For mild to moderate adhesions, you might expect a 60-80% chance of successful pregnancy after repair. For more extensive adhesions the chance of a successful pregnancy is lower. If a pregnancy does occur after repair of Asherman’s Syndrome there is a greater chance of preterm labor and delivery (delivery of a premature baby), placenta previa (where the placenta invades the uterine wall into the muscular component of the wall and becomes difficult to impossible to remove) and postpartum hemorrhage (heavy bleeding after the delivery of a baby).
Uterine fibroids, known as leiomyoma uteri, are tumors of the smooth muscle of the uterus.

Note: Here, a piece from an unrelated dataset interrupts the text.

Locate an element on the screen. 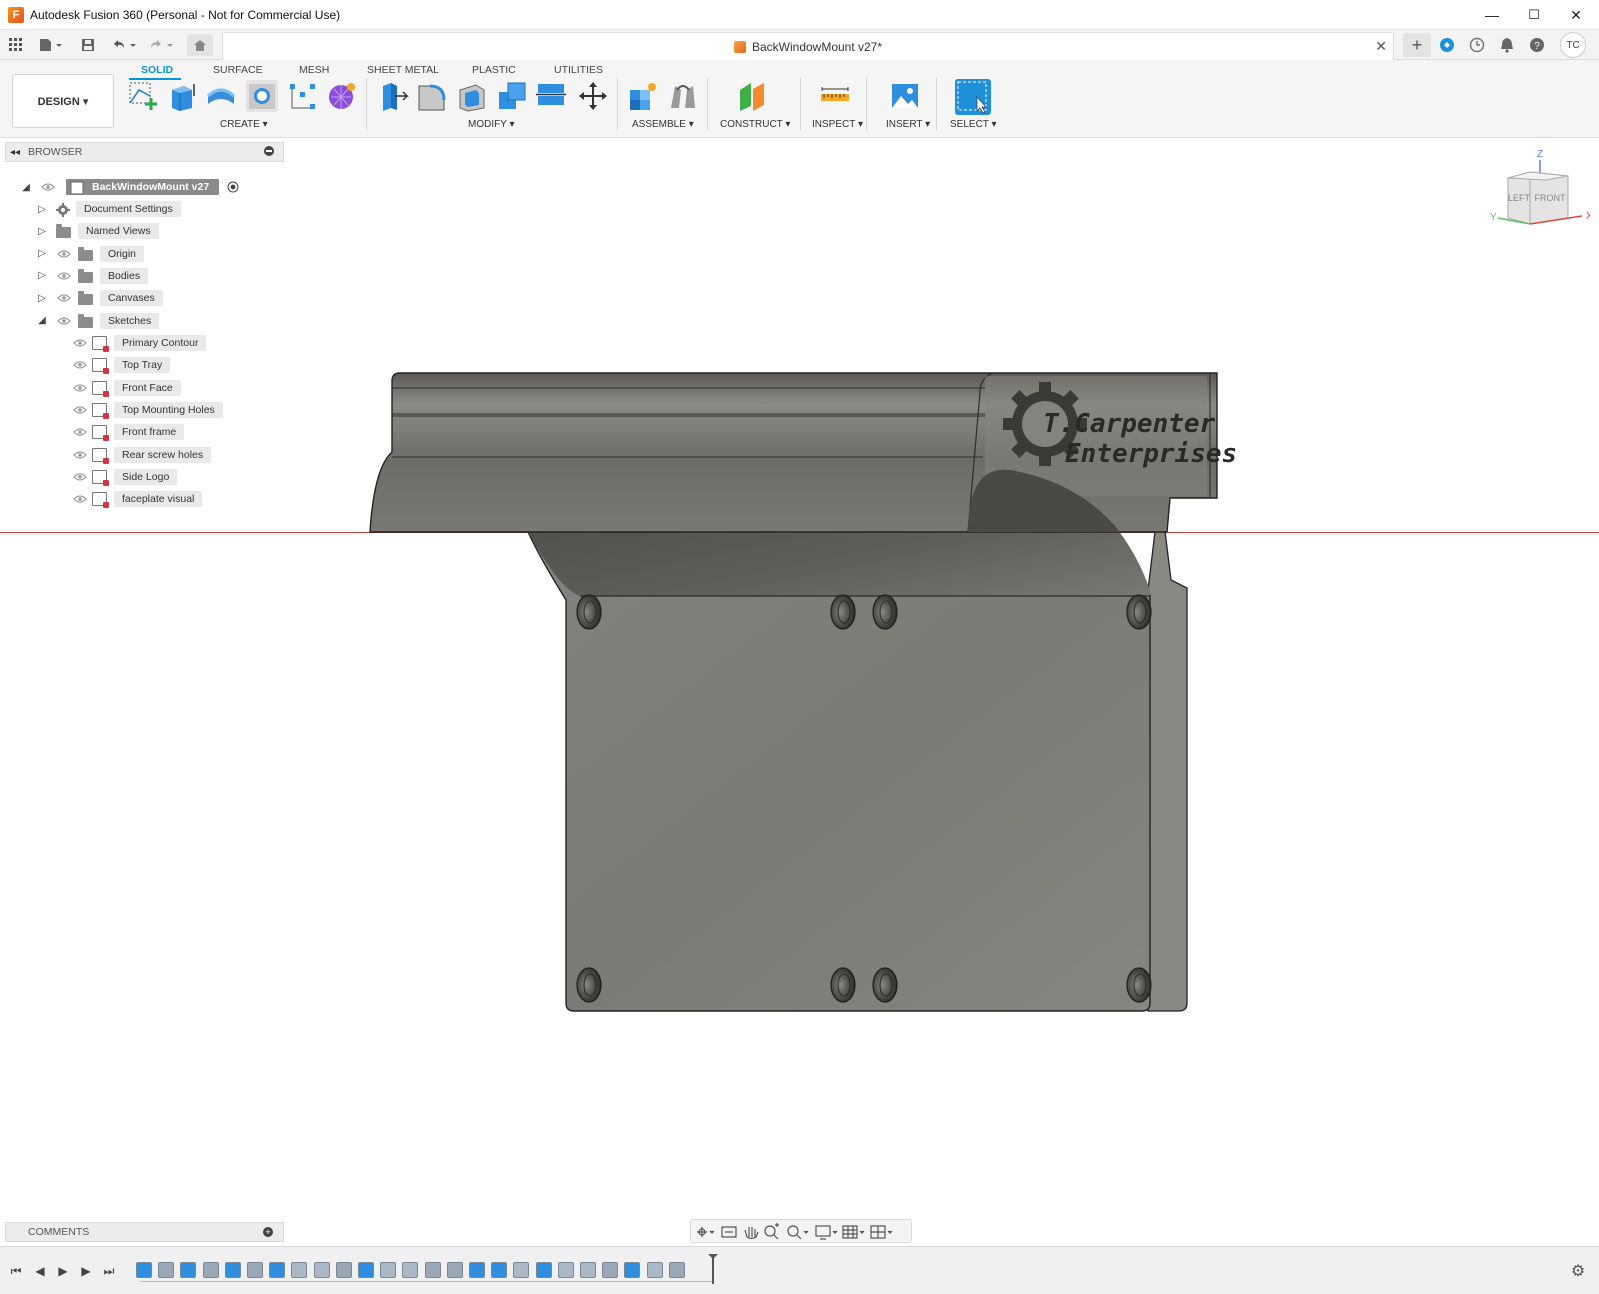 The image size is (1599, 1294). timeline-last-icon: ⏭ is located at coordinates (109, 1271).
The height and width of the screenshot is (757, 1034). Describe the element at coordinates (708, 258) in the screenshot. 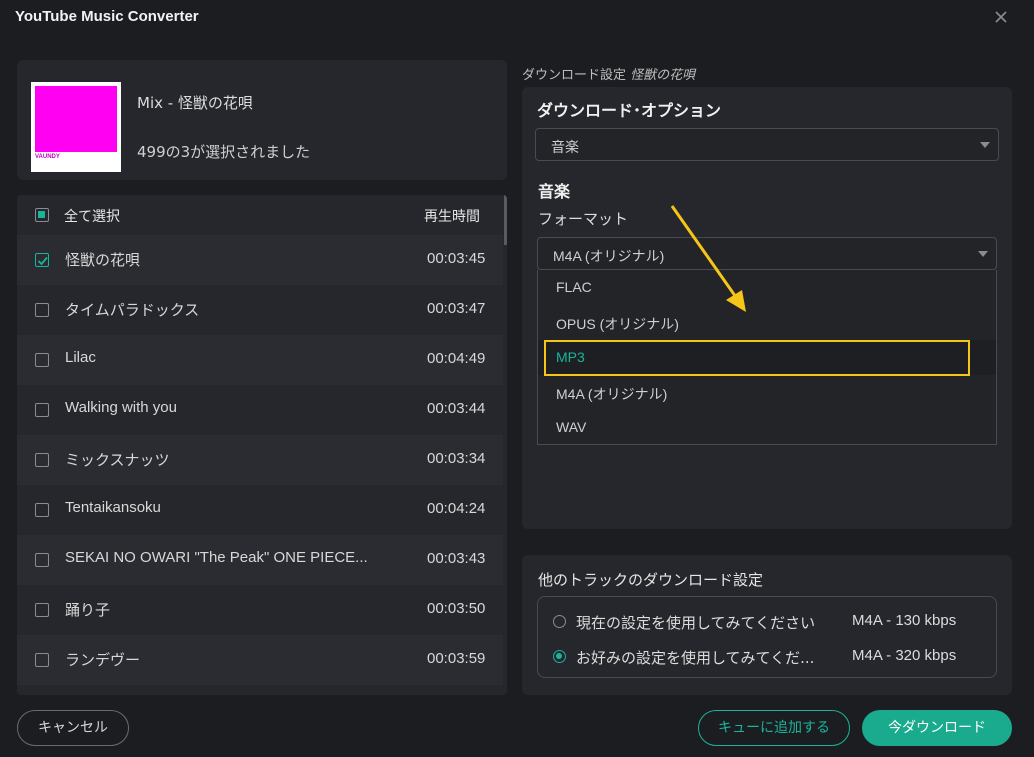

I see `annotation-arrow-icon` at that location.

Fibroid tumors of the uterus are common, with about 75% (3 of 4) of uterine specimens removed at the time of abdominal hysterectomy having fibroids (many are quite small) and about 15-20% of hysterectomies are performed for problems involving fibroids.
The uterine wall is primarily composed of smooth muscle (the myometrium). A uterine fibroid is thought to originate as a gene mutation within one of these myometrial (smooth muscle) cells that leads to the progressive loss of its own growth regulation. Each fibroid tumor grows from a single progenitor cell (each tumor arises from one single cell) and all the cells within a particular fibroid contain the same abnormal DNA that favors growth. Different fibroid tumors originate from different muscle cells, each with their own genetic (DNA) abnormality so that each tumor may grow at its own rate (some faster and some slower). Fibroid tumors are not malignant (cancer) yet there is an uncommon cancer called “leiomyosarcoma” that is composed of malignant smooth muscle cells. It is not clear whether these cancers develop from benign fibroids or whether they arise independently.

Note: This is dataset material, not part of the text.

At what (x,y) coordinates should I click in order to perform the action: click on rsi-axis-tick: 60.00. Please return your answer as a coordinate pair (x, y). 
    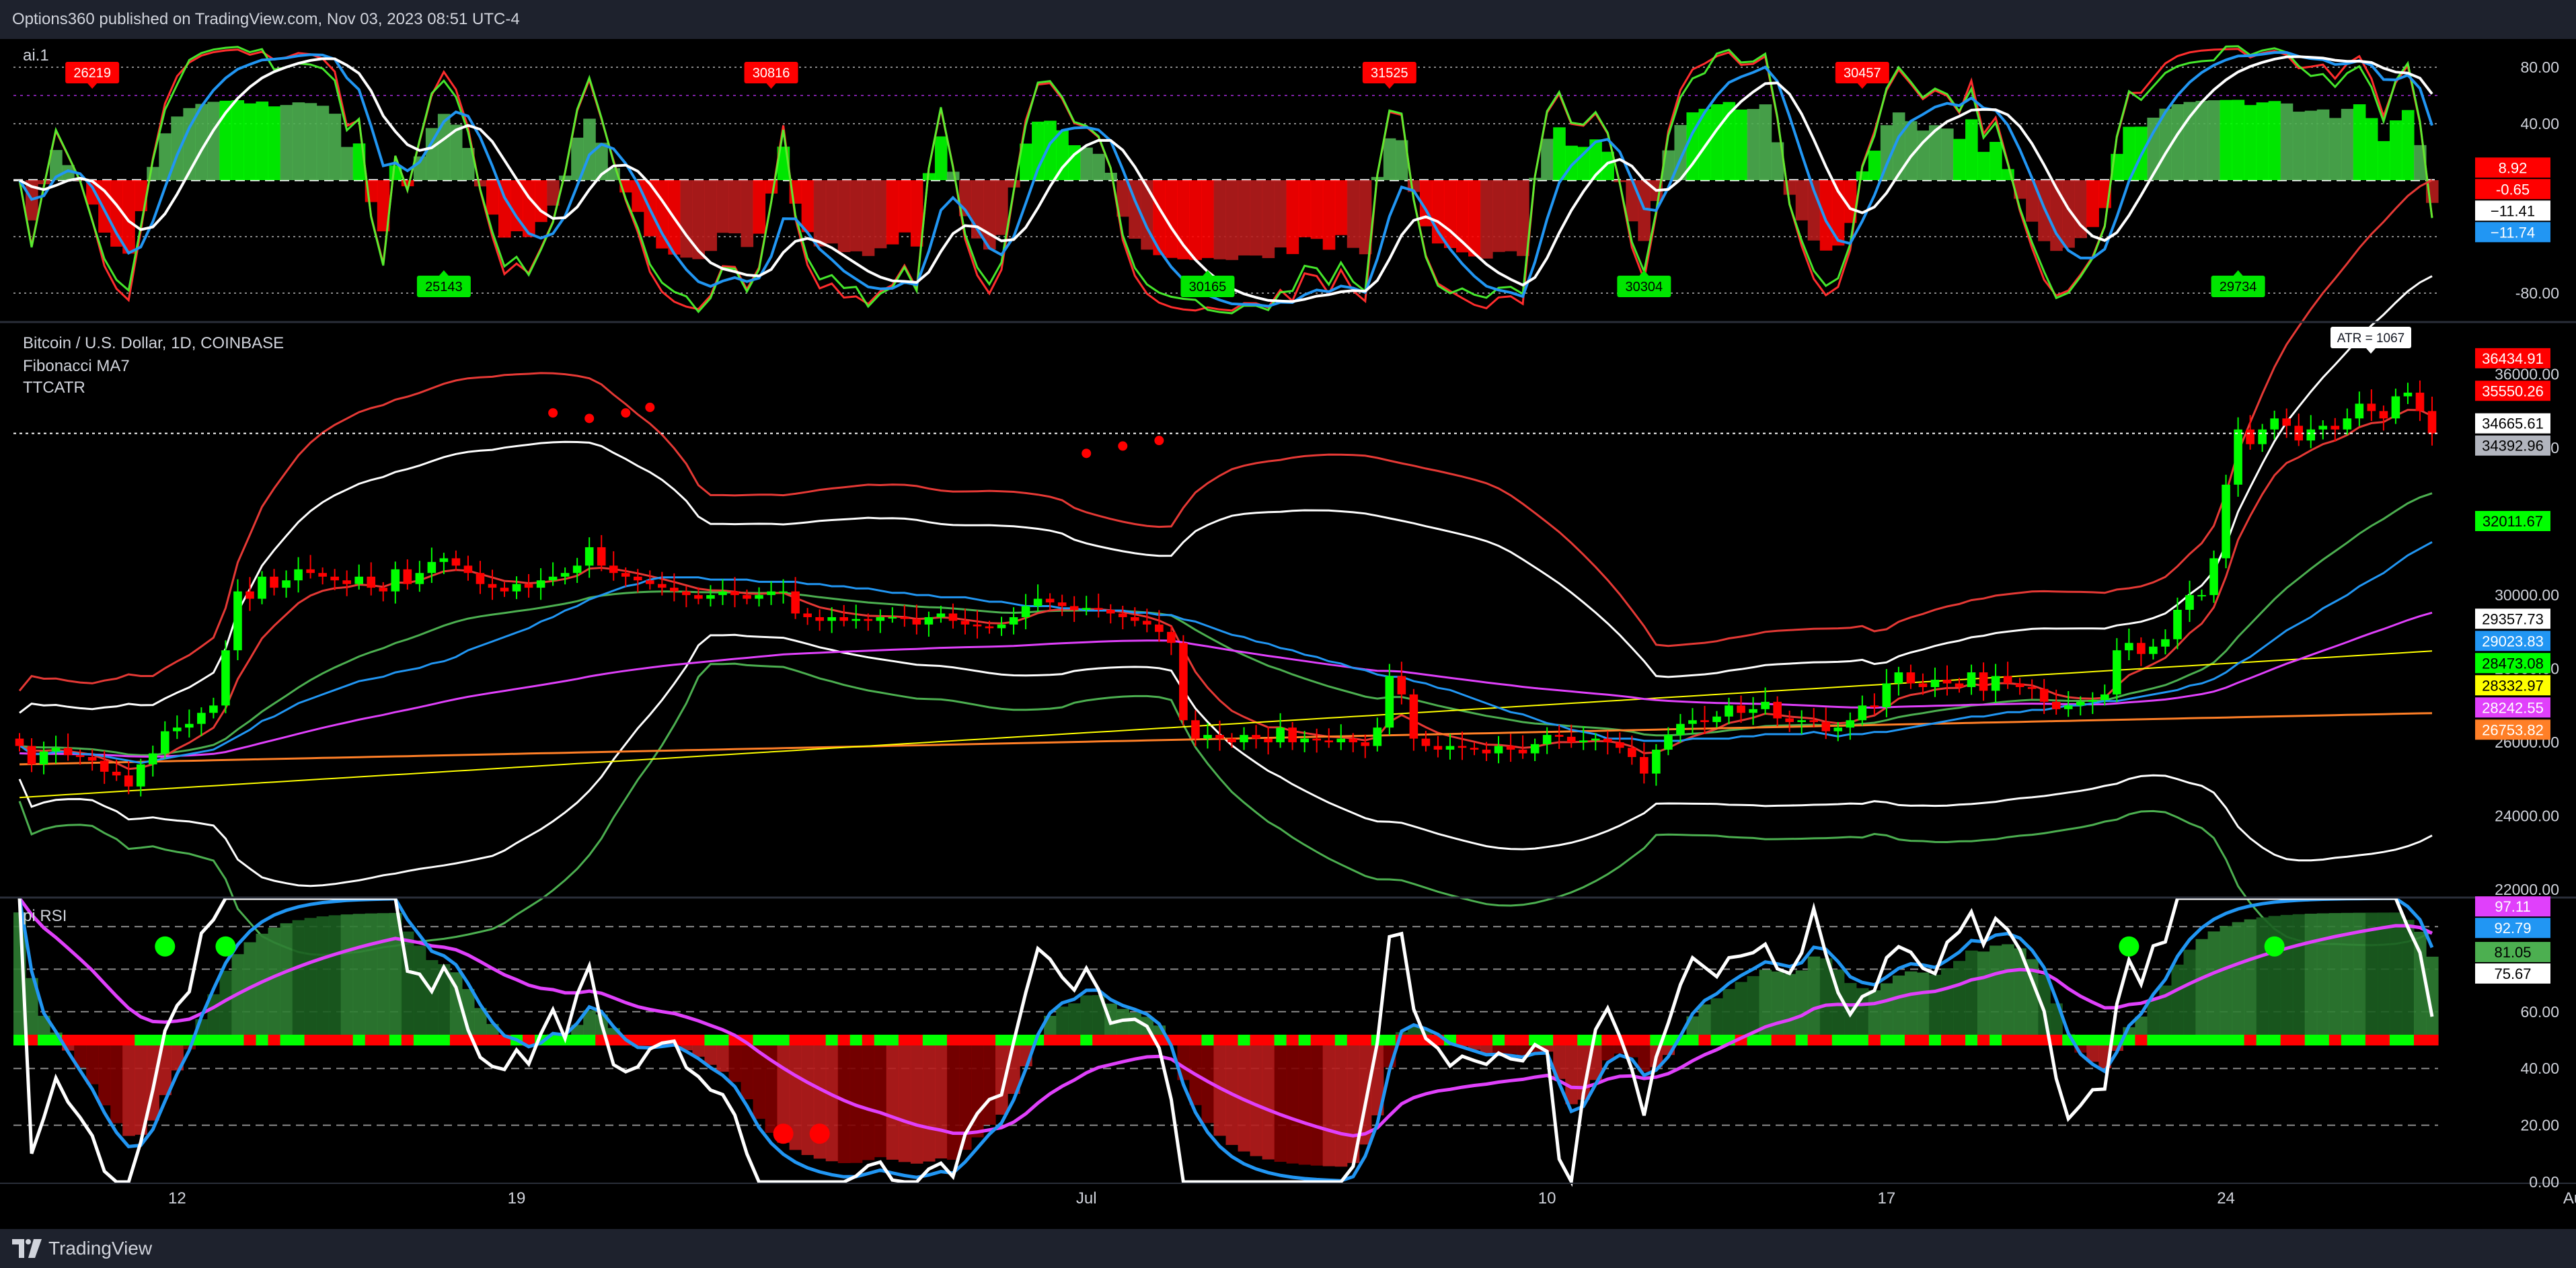
    Looking at the image, I should click on (2540, 1012).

The role of uterine fibroids in reproduction is usually not clear. If the fibroid is presenting (bulging) into the uterine cavity (submucosal) then it may obstruct one of the fallopian tube entrances or it may present a mechanical or other barrier to implantation. If the fibroid is throughout an entire wall of the uterus, then it might interfere with the blood supply to the uterine structures around it or an embryo implanting near it. If the fibroid is predominantly on the outside of the uterus with projection into the pelvis and abdomen then it may outgrow its own blood supply and degenerate or become infected, resulting in pain and irritability (contractions) of the uterus that can be associated with complications of pregnancy (preterm labor, severe pain).

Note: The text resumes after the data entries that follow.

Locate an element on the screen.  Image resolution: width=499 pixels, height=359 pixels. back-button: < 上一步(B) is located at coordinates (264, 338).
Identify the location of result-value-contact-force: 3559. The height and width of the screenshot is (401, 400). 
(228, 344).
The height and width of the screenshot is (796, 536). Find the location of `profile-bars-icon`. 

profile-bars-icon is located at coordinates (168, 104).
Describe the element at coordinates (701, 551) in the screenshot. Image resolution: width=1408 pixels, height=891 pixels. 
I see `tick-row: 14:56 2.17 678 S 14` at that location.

Most fibroids do not seem to interfere with fertility. Fibroids should not be removed unless a reproductive problem is identified and all other treatable causes for the problem have been evaluated and either treated or excluded. One exception is the presence of a large intrauterine filling defect seen on HSG, which should be removed. Another exception is a fibroid compressing the fallopian tubes or creating a tremendous distortion of the uterine cavity.